We recently had a requirement to allow user logins with any assigned role but with read only access to the application. User should be able to login and see all of the pages associated with the assigned role but cannot do anything that will add or change data in the database. This turned out to be fairly simple to implement. We created a new role "readOnlyAccessAllowed". We already have a custom base Application Module class that all of our Application Modules extend. So the change was simply to override the beforeCommit method, check if the user has the read only access role and throw an exception if so. We also display a tag on the home page to assure the user that they have read only access.

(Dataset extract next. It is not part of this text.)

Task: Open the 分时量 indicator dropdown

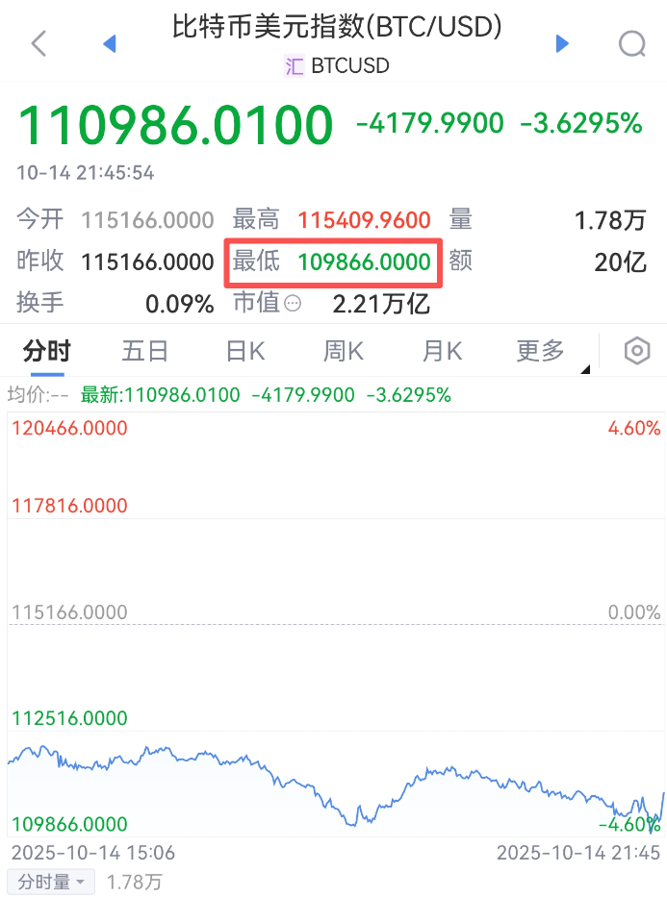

If you do not already have a base class defined for your application modules, this is done by editing the Model.jpr project properties. Under Business Components/Base Classes you define a base class for your View Objects and Application Modules. If you do this after your application modules have been defined and your app module has a java implementation, you will need to edit those java implementations and verify that they extend your new base app module. Newly created app modules will automatically extend your base app module.
Below is sample code showing the implementation. The were 2 or 3 app modules used for storing user preferences, saved
searches and login history that we still wanted to be allowed so I excluded those. I also added a method allowOneTimeCommitForReadOnlyUser that can be called in the code immediately before calling commit() to allow for other exceptions to the rule.
Here's a link to another solution. That solution makes input fields display as read-only output fields.
We didn't do that because we didn't want to change the Application look in any way because we use Selenium non-invasive tests to regression test our pages in production so we want the page to look the same as it does for a normal user but still prevent the test or user from committing data.